[EXERCISE INSTRUCTIONS]:
1 - In the land-cover change passage, condense the paragraph beginning "In order to obtain the changes" into a short bulleted list that keeps its main facts.
2 - List every land cover class that the land-cover change passage reports a change for.

In order to obtain the changes that have occurred in the LULC of the basin over a time period, initially LULC analysis is carried out. For this purpose, high resolution multispectral satellite imageries from Landsat are procured for the years 1973, 1980, 2000 and 2011. The images are pre-processed to project them to a common projection system and are then co-registered. The processed images are used for classification into different land cover classes. This step requires training sites which are collected during the field visit as part of this work. The classified images, thus obtained are used to analyse temporal changes in LULC of the region. The results indicate an increase in crop land and urban area of the region by 47% and 122% respectively from 1973 to 2011. After initial decline in dense forest for the first three decades, an increase in the dense forest is observed between 2000- 2011 (from 11.44% to 14.8%). Scrub forest area and barren land are observed to decline in the study region by 62% and 96% respectively since 1973.

[DATA SHOWN]:
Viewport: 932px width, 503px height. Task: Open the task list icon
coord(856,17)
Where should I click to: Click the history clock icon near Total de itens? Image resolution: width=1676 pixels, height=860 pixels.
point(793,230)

[TASK ANSWERS]:
1 -
- LULC analysis was used to trace changes in the basin over time.
- Landsat multispectral images from 1973, 1980, 2000 and 2011 were projected to a common system, co-registered, and classified using training sites collected in the field.
- From 1973 to 2011, crop land increased by 47% and urban area by 122%.
- Dense forest declined over the first three decades, then rose from 11.44% to 14.8% between 2000 and 2011.
- Since 1973, scrub forest has declined by 62% and barren land by 96%.

2 -
- Crop land
- Urban area
- Dense forest
- Scrub forest
- Barren land